Content starts

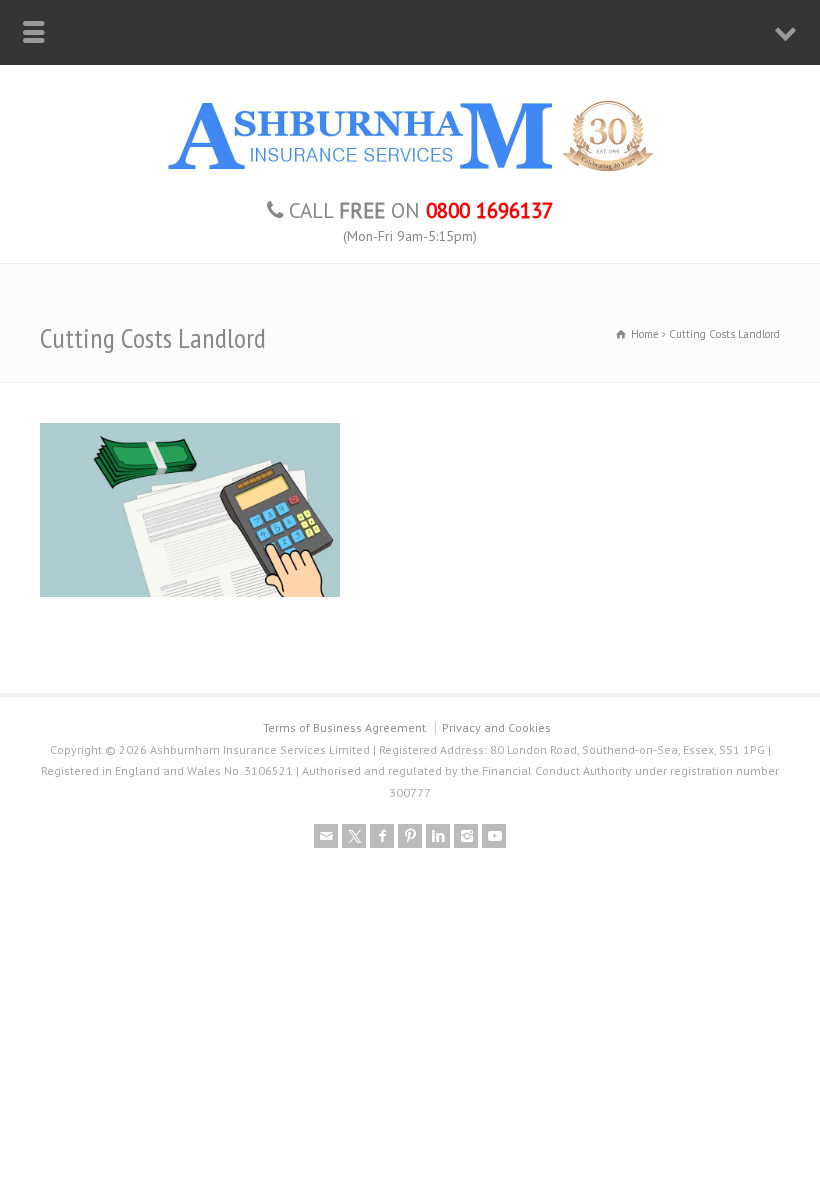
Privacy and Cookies (496, 727)
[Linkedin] (438, 836)
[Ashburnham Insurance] (410, 172)
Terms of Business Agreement (344, 727)
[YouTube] (494, 836)
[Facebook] (382, 836)
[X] (354, 836)
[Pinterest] (410, 836)
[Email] (326, 836)
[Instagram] (466, 836)
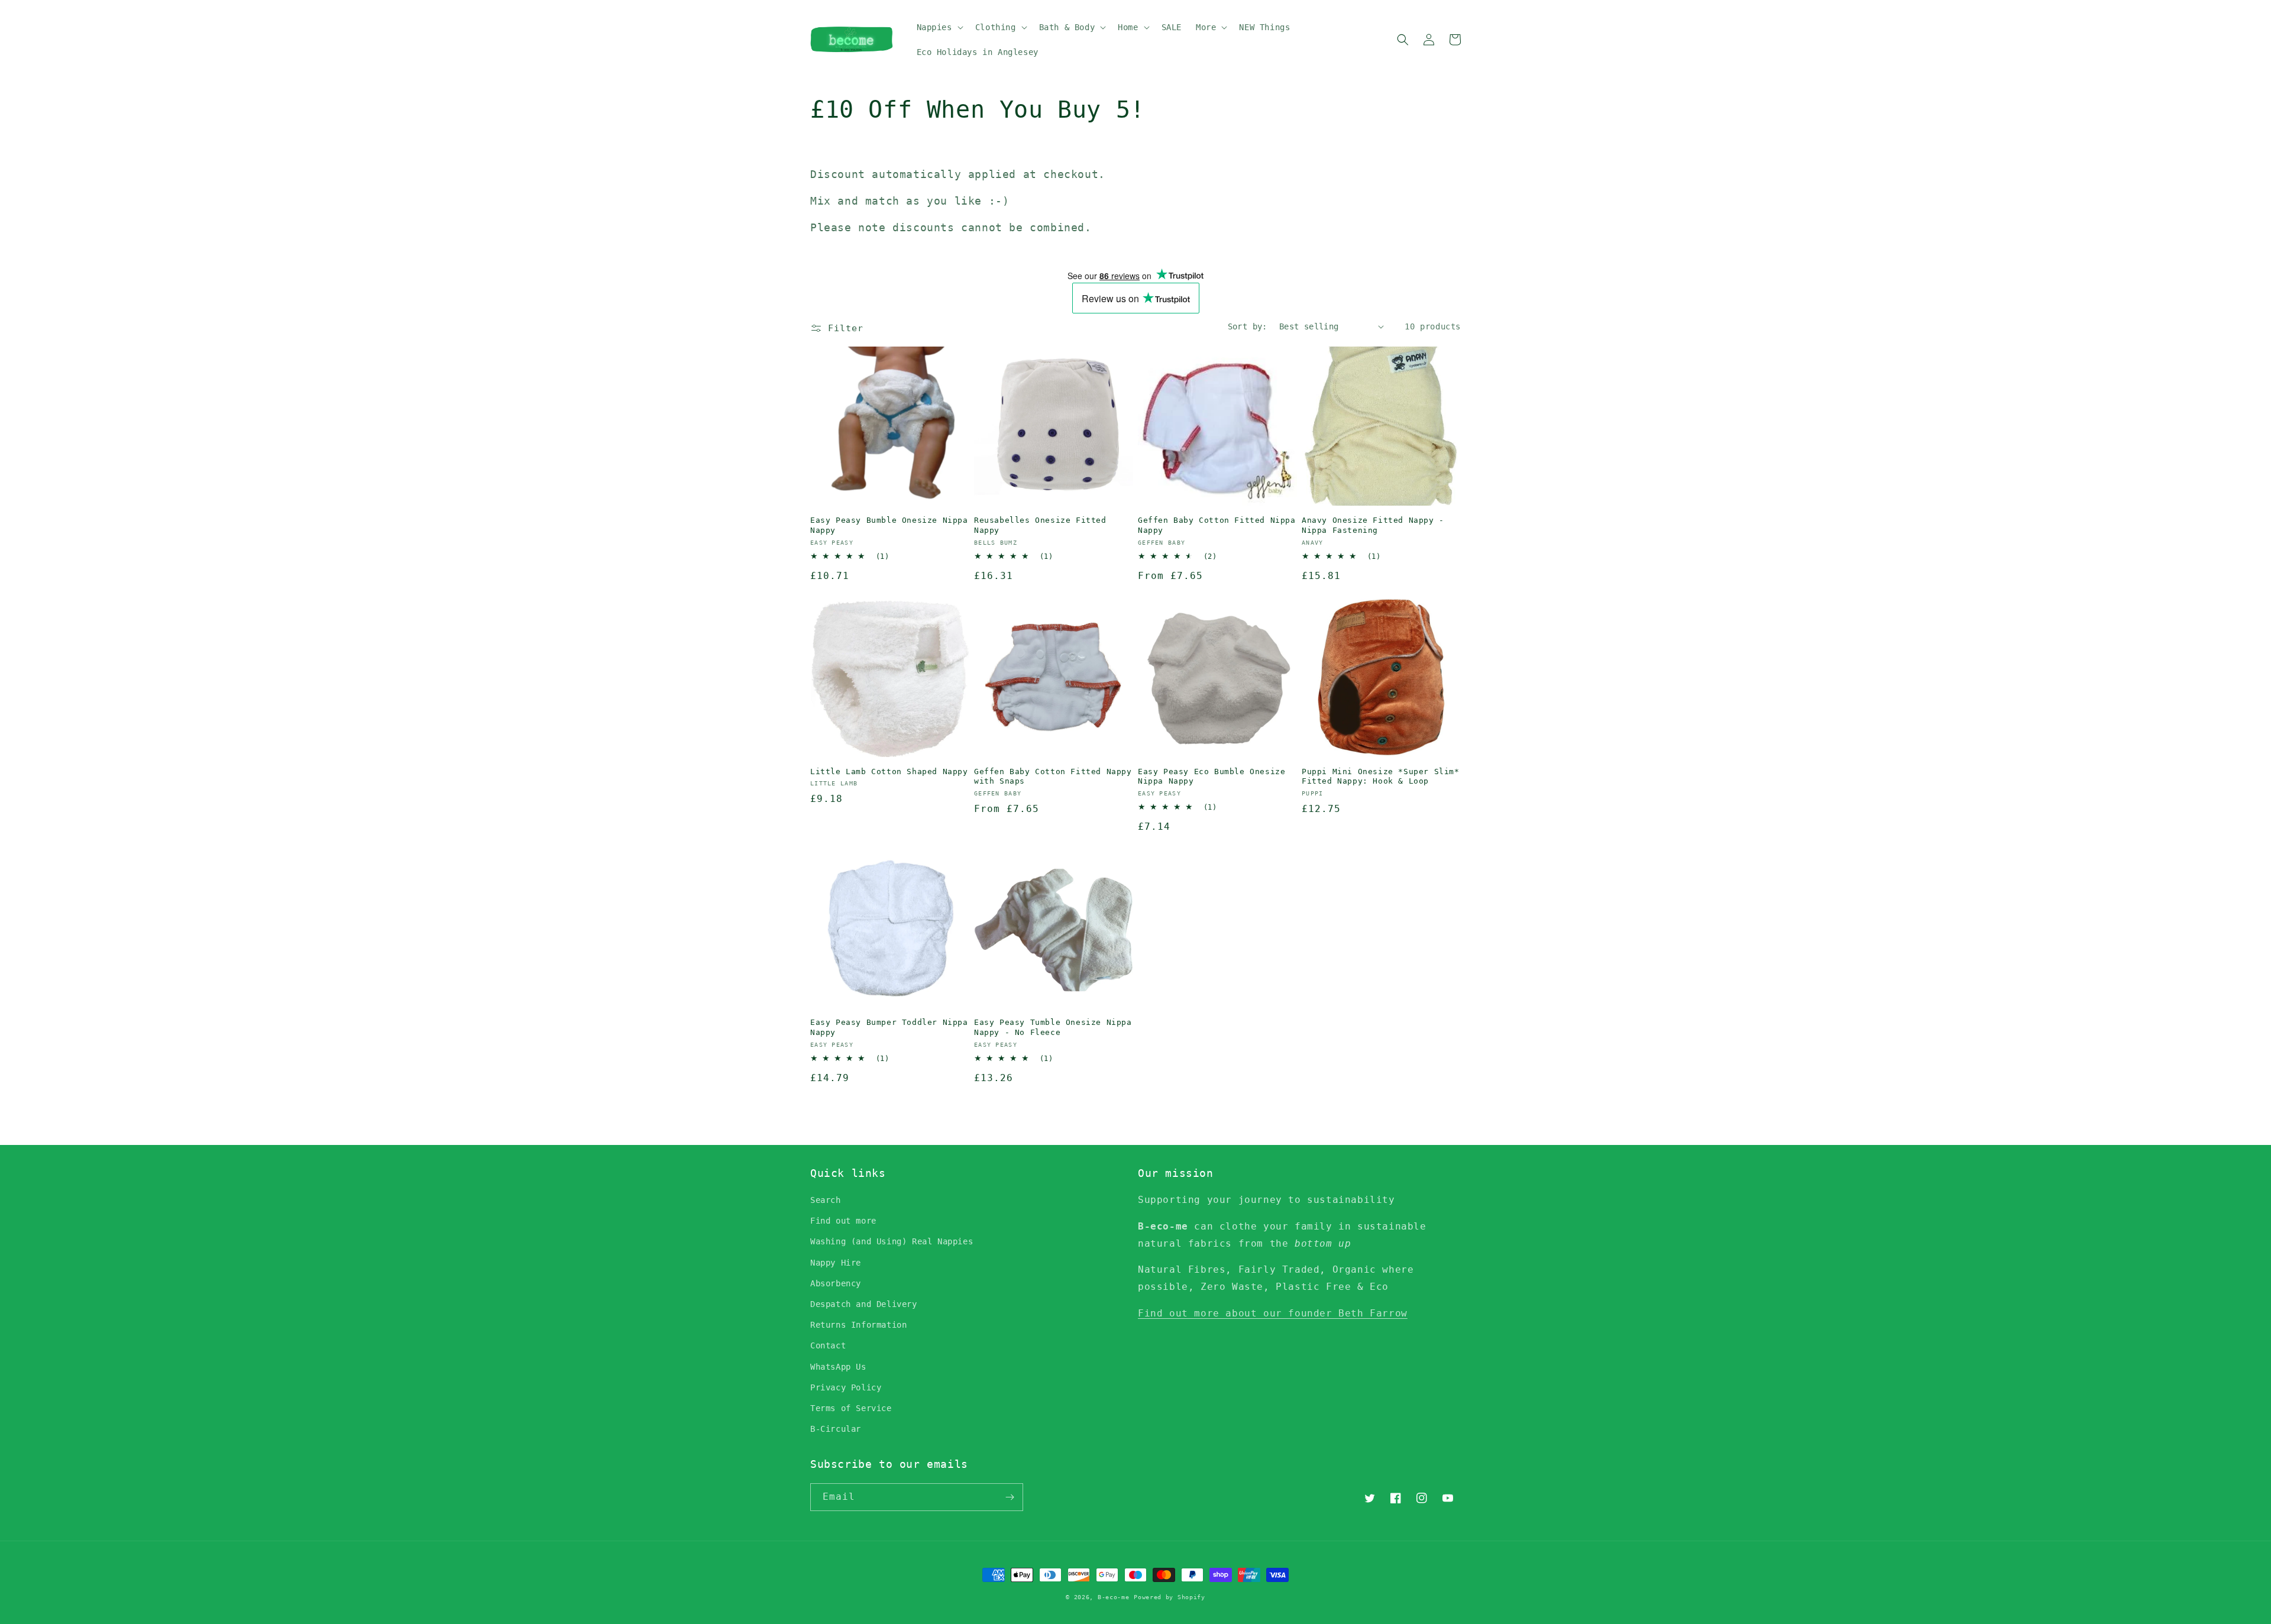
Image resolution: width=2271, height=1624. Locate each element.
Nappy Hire (835, 1262)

Content ends

Exercise:
What is needed is a verbatim copy of every entry, with the pictures omitted.

Solved exercise:
Privacy and Cookies (496, 727)
[Linkedin] (438, 836)
[Ashburnham Insurance] (410, 172)
Terms of Business Agreement (344, 727)
[YouTube] (494, 836)
[Facebook] (382, 836)
[X] (354, 836)
[Pinterest] (410, 836)
[Email] (326, 836)
[Instagram] (466, 836)
Image resolution: width=2271, height=1624. Locate each element.
Nappy Hire (835, 1262)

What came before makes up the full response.